Doctors confirmed at least one person wounded and Western diplomats said they had reports of several deaths in protests that spread outside Addis Ababa Friday.
Businesses were closed and taxis were off the streets after opposition supporters went from shop to shop, ordering merchants to shut down and go home. Diplomats reported gunfire near the British and Vatican embassies, and protesters threw stones at buses near the Canadian Embassy elsewhere in the city, witnesses said.
Diplomats told The Associated Press they had reports of police continuing to round up suspected opposition leaders overnight, perhaps as many as 3,000 people. Hotel owners and tour operators said protests had spread outside the capital.
The protests have now spilled over to towns outside the capital, according to Western diplomats, hotel owners and tour operators.
In Bahar Dar — a tourist site northwest of Addis Ababa — protesters stopped a bus carrying 20 European tourists on Friday and tried to set it on fire. Police fired in the air to disperse the rioters and the bus drove off, said Dario Morello of Greenland Tours.

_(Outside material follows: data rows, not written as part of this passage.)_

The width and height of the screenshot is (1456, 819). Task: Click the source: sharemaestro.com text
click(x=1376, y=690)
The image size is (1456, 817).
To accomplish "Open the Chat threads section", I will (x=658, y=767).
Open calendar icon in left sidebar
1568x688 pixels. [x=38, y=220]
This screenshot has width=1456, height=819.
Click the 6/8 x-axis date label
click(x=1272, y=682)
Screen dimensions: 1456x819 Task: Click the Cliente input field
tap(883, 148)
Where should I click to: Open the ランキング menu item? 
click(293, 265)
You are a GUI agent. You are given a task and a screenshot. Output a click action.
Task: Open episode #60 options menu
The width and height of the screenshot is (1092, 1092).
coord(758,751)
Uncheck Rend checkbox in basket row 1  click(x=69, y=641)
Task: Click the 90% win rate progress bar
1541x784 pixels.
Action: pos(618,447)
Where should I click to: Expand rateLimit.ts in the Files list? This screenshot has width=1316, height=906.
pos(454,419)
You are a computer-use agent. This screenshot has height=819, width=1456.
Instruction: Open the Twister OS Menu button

“The tourists were terrified. The situation is not good,” he said.
Violence erupted over the May 15 elections that gave Prime Minister Zenawi Meles' Ethiopian Peoples Revolutionary Democratic Front control of nearly two-thirds of parliament.
Opposition parties say the vote and counting were marred by fraud, intimidation and violence, and accuse the ruling party of rigging the elections. The protests began peacefully Monday, when taxi drivers honked their horns in support of the opposition. Thirty drivers were arrested, and protests on Tuesday deteriorated into deadly clashes.
Police have killed at least 40 people since violent confrontations began Tuesday, medical officials said, asking not to be identified for fear of retaliation from government officials. Government figures place the number of dead at 13 civilians and one police officer.
The election had been seen as a test of Mr. Meles' commitment to reform. Mr. Meles has been lauded in the West as a new kind of African leader, appointed by British Prime Minister Tony Blair to his Commission for Africa to help draft a blueprint for ending poverty and building democracy. At home, however, his government has little tolerance for dissent and has been accused of human rights abuses.
Ambassadors from 21 countries that donate large sums of money to Ethiopia issued a statement “expressing deep concern” at the violence. They called for an urgent investigation into the slayings and recommending the arraignment or immediate release of political detainees.
Ana Gomes, the European Union's chief election observer, appealed to EU governments and the Commission to act to end the “bloodbath” in Ethiopia.